Dopo il “decreto sicurezza‑bis”
I “democratici” e la democrazia borghese
Mario Gangarossa
Non pretendo che il democratico faccia il rivoluzionario.
Pretendo che faccia il democratico. Che mantenga quello che ha promesso.
Ma, come sempre avviene tutte le volte che la reazione segna un punto a suo favore e incassa, sul piano giuridico, il restringimento di quei “diritti”, fiore all’occhiello di ogni costituzionalista che si rispetti, i democratici dimostrano tutta la loro inettitudine e l’inefficacia delle loro politiche.
La democrazia è incapace di difendersi.
Le sue promesse, le sue illusioni, le sue battaglie si rivelano un mero bluff. Le sue garanzie, le sue libertà, vuoti simulacri.

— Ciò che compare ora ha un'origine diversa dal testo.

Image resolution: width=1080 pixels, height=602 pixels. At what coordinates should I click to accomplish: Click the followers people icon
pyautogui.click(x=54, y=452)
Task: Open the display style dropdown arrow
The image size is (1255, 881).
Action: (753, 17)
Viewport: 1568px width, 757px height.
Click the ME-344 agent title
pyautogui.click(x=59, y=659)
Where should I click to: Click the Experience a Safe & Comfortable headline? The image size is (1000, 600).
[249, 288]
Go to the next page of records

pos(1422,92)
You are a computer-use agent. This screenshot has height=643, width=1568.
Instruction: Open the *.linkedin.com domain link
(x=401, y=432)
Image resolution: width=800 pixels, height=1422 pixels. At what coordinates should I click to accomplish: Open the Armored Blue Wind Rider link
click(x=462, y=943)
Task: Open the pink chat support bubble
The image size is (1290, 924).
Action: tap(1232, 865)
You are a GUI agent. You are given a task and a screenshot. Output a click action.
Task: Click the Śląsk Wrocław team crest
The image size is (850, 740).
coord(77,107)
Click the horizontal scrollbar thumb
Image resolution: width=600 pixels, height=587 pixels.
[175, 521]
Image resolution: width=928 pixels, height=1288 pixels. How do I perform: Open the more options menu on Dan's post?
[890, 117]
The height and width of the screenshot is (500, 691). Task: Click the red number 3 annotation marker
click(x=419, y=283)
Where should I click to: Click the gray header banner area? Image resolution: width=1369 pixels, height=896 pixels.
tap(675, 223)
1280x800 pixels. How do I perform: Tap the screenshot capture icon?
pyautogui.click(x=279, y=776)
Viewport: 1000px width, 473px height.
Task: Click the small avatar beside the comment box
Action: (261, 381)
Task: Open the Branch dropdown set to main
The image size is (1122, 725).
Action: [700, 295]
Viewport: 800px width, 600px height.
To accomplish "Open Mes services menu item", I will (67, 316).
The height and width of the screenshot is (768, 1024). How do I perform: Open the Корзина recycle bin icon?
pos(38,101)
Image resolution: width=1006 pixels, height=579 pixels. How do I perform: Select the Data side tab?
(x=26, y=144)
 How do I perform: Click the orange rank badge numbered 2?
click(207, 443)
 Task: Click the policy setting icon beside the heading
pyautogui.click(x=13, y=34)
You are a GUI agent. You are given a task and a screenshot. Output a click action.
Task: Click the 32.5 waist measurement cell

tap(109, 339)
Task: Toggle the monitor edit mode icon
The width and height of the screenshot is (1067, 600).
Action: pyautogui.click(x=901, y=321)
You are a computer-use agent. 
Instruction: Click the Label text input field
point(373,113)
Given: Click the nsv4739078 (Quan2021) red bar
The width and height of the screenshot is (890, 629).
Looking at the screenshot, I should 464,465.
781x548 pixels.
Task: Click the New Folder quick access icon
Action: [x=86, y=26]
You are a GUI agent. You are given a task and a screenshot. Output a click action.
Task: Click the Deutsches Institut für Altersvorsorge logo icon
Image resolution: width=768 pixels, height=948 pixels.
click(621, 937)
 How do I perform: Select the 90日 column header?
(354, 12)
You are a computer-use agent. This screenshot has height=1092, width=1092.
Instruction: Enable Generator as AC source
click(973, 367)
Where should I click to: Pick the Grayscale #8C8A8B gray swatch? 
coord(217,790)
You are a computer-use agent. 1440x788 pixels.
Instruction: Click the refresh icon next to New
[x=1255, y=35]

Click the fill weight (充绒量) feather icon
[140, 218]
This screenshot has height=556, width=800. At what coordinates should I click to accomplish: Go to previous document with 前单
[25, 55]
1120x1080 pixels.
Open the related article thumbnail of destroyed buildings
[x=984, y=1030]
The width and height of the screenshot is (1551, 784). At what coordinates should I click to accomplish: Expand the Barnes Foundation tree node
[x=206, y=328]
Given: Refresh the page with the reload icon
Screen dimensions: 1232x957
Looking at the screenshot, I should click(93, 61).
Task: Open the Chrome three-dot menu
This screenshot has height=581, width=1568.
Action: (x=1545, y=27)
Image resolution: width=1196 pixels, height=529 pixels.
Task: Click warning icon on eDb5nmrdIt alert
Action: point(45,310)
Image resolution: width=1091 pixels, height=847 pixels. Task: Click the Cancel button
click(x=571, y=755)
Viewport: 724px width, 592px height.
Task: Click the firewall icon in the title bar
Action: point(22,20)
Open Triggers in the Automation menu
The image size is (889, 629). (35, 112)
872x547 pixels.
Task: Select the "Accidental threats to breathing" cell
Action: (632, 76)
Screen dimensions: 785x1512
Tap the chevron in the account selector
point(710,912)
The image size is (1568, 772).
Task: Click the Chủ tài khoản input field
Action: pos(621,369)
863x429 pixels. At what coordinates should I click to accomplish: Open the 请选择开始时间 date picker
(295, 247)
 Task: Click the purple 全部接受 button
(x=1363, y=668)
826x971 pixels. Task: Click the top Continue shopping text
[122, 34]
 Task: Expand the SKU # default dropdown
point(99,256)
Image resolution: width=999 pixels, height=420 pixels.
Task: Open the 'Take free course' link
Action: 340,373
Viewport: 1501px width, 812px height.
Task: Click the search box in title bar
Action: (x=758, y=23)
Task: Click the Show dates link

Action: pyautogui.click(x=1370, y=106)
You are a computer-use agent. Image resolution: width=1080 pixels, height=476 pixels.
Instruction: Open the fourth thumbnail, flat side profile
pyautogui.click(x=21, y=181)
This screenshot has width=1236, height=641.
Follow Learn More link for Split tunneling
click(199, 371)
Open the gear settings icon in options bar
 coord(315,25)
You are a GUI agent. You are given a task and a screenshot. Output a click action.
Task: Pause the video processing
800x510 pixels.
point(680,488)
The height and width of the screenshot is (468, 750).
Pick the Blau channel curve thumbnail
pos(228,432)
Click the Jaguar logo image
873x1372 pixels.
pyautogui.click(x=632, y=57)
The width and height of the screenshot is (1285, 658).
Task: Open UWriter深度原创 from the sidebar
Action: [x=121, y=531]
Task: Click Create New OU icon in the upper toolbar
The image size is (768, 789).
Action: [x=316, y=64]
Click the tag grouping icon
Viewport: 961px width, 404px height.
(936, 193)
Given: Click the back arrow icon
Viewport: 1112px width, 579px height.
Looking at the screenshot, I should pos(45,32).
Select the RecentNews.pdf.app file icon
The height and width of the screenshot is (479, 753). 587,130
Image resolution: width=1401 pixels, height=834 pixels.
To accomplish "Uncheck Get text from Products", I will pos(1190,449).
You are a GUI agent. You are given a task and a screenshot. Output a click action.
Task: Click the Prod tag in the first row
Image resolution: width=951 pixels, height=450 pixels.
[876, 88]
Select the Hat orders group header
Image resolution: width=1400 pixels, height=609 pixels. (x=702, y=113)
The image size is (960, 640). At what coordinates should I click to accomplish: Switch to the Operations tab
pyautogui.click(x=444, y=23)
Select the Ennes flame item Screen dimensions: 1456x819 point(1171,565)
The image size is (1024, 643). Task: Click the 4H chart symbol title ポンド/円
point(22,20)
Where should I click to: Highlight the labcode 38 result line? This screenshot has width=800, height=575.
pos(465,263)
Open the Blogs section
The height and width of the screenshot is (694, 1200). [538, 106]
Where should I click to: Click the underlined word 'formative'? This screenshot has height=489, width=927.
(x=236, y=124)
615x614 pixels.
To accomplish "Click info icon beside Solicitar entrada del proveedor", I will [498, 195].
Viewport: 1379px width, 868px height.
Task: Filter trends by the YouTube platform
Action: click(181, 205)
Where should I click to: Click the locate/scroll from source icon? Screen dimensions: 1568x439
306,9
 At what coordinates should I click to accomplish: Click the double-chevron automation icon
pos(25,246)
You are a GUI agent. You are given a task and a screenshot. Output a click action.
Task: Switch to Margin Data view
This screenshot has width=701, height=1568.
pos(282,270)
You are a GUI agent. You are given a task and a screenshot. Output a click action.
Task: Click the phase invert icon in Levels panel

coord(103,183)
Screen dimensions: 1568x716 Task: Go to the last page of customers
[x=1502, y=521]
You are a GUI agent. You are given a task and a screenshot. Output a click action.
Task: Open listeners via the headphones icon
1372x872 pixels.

I suoi “eroi”, decorosamente, come è uso nelle famiglie educate al rispetto delle istituzioni, quando è il momento di combattere, lasciano il campo all’uomo in mutande cercando riparo fra le sottane dei giudici della Consulta.
Forte coi deboli, debole coi forti, questa democrazia e i suoi sacerdoti in gessato e cravatta, è destinata a essere calpestata dal “pagliaccio” di turno, da essa stessa partorito, che riporta lo scontro al suo livello naturale senza gli orpelli e le fanfaluche dei mediatori sociali.
In piazza non ci scenderanno loro, i rappresentanti della democrazia borghese, a difendere diritti e interessi che non hanno mai rappresentato.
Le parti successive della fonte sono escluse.